Excerpted records:
::::::::::
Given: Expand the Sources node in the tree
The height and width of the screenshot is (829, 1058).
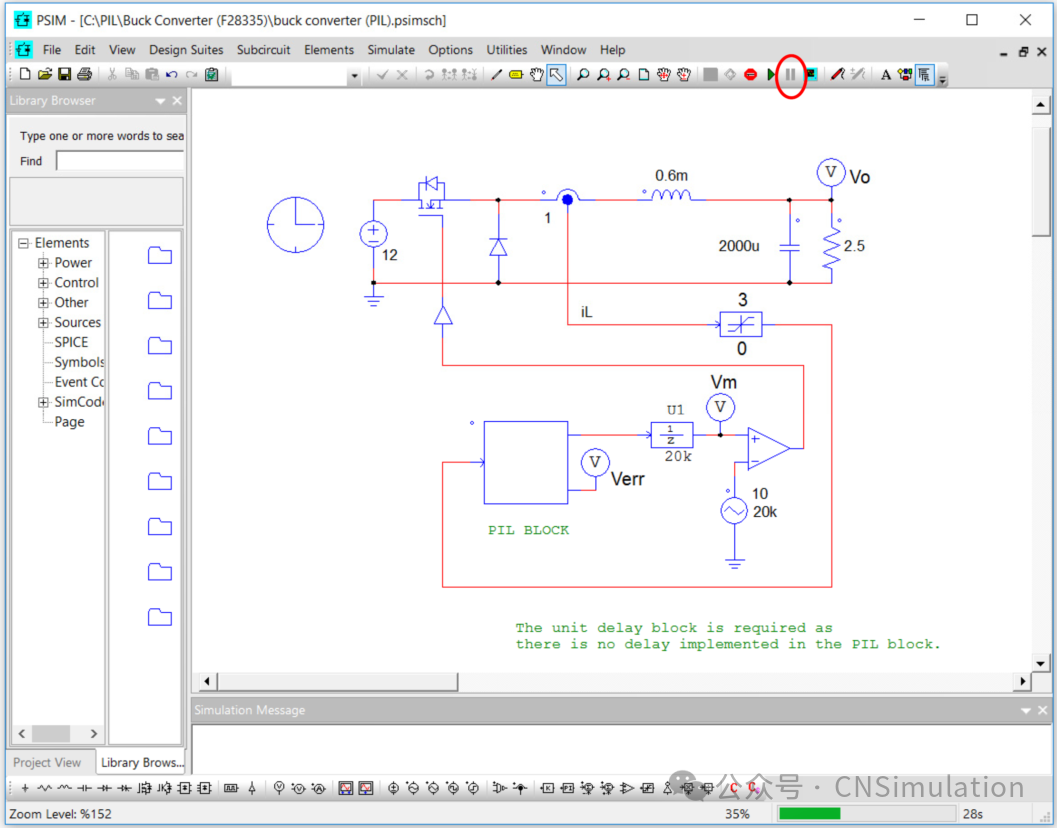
::::::::::
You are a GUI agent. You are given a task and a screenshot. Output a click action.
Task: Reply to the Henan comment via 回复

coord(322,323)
::::::::::
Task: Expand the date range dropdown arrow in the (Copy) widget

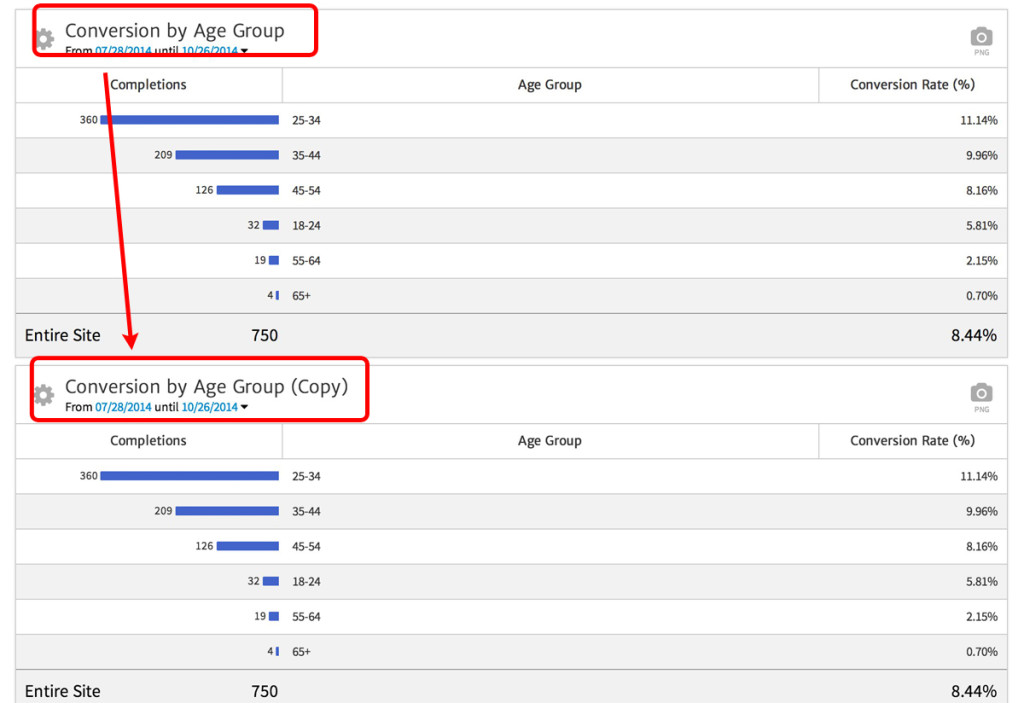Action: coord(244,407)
::::::::::
Problem statement: Each line above from the one with "Given: Expand the Sources node in the tree" up to and including the one with "The height and" must be set down exactly, and no line outside that span may appear.

Answer box:
Given: Expand the Sources node in the tree
The height and width of the screenshot is (829, 1058).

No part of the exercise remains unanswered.